На пороге появилась Тита. Бруно закрыл дверь неплотно, и теперь она отворилась без скрипа. Он не слышал, как вошла Тита, но ощутил её присутствие в комнате, как будто она заслонила собой свет и тень её упала на него. Он ощутил странный жар в крови, подумав о её тонких руках. Тита медленно вошла в комнату. Так медленно, словно ноги её были скованы цепью, заставлявшей её идти мелкими шажками, и она безмолвно просила расковать её. Её смущение было приятно Бруно. Он сразу догадался, что это она принесла сюда одеяло и табурет, и пожалел, зачем снял одеяло и положил на шкаф. Но он чутьём угадал, что говорить об одеяле сейчас было бы бестактно, это помешало бы Тите быть спокойно-дружелюбной, как она хотела. Бруно был уверен, что и она не скажет ничего. Завтра утром надо будет самому постлать постель и покрыть её этим одеялом. Но даже и это решение его не удовлетворяло.

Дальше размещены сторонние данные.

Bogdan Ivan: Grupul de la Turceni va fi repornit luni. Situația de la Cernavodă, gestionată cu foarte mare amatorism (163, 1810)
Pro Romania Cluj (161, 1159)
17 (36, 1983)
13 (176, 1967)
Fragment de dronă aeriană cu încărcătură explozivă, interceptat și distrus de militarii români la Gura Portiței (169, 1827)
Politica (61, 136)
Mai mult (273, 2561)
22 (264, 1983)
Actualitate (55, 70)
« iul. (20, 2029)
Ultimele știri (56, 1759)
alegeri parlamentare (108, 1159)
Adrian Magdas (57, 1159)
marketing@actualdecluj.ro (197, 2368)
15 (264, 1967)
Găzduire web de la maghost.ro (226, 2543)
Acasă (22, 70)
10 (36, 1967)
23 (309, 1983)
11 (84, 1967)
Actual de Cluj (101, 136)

Она показала ему, где стоит ночной горшок, объяснила, как пройти в умывальную, и спросила, не нужно ли ему ещё чего-нибудь? Бруно пощупал рукой набитый шерстью тюфяк и выразил уверенность, что ему здесь будет очень удобно. Он был доволен тем, что не придётся больше спать на пуховиках, хотя в холодные зимние ночи в Англии и Германии следовало быть благодарным тёплой пуховой перине. «Вот теперь я чувствую, что я снова в Италии». Тита слушала с глубокой серьёзностью. Ему же хотелось сказать: «Вы для меня — Италия. Эта дрожащая тень свечи между ваших юных грудей — моя Италия». Но вслух он только попросил Титу распорядиться, чтобы его рукописей больше никто не трогал. Она выслушала и кивнула головой, но вид у неё был такой, словно она всё время прислушивалась к чему-то, чего не слышал Бруно. К соловьиной песне в тёмном саду её замкнутой души? К чьему-то грубому голосу, доносившемуся из спальни матери? Бруно вспомнил, что сказал ему францисканец, когда он сходил с баржи после разговора с куртизанкой: «Господь к вам милостив, у вас доброе сердце». Всё это очень смешно. Но в эту минуту он верил, что он очень добр. «Я никогда не совершал поступка умышленно жестокого. Но какое это оправдание, если многие из моих поступков имели жестокие последствия? Я наблюдал такие жестокие последствия много раз, а ведь я и в мыслях не имел никакого зла. Но зло крылось в моём своеволии. Вот сейчас, в эту минуту, я полон добрых чувств. Если бы я коснулся этой девушки, это было бы как благословение». Тут он вдруг с неудовольствием вспомнил, что завтра надо идти в городской магистрат заявлять о своём приезде. Разрешение жить некоторое время в Венеции будет нетрудно получить, но для этого необходимо сочинить какое-нибудь объяснение своего приезда. Чиновники поймут, что он лжёт, но отнесутся к этому равнодушно. Всё равно, лжёт он или говорит правду, это объяснение — просто формальность, которую следует выполнить. И к чему такое множество формальностей, не имеющих ничего общего с действительными человеческими нуждами, заставляющих человека лгать, унижающих его достоинство? Размышляя об этом, Бруно наблюдал игру света на тонко очерченных щеках Титы.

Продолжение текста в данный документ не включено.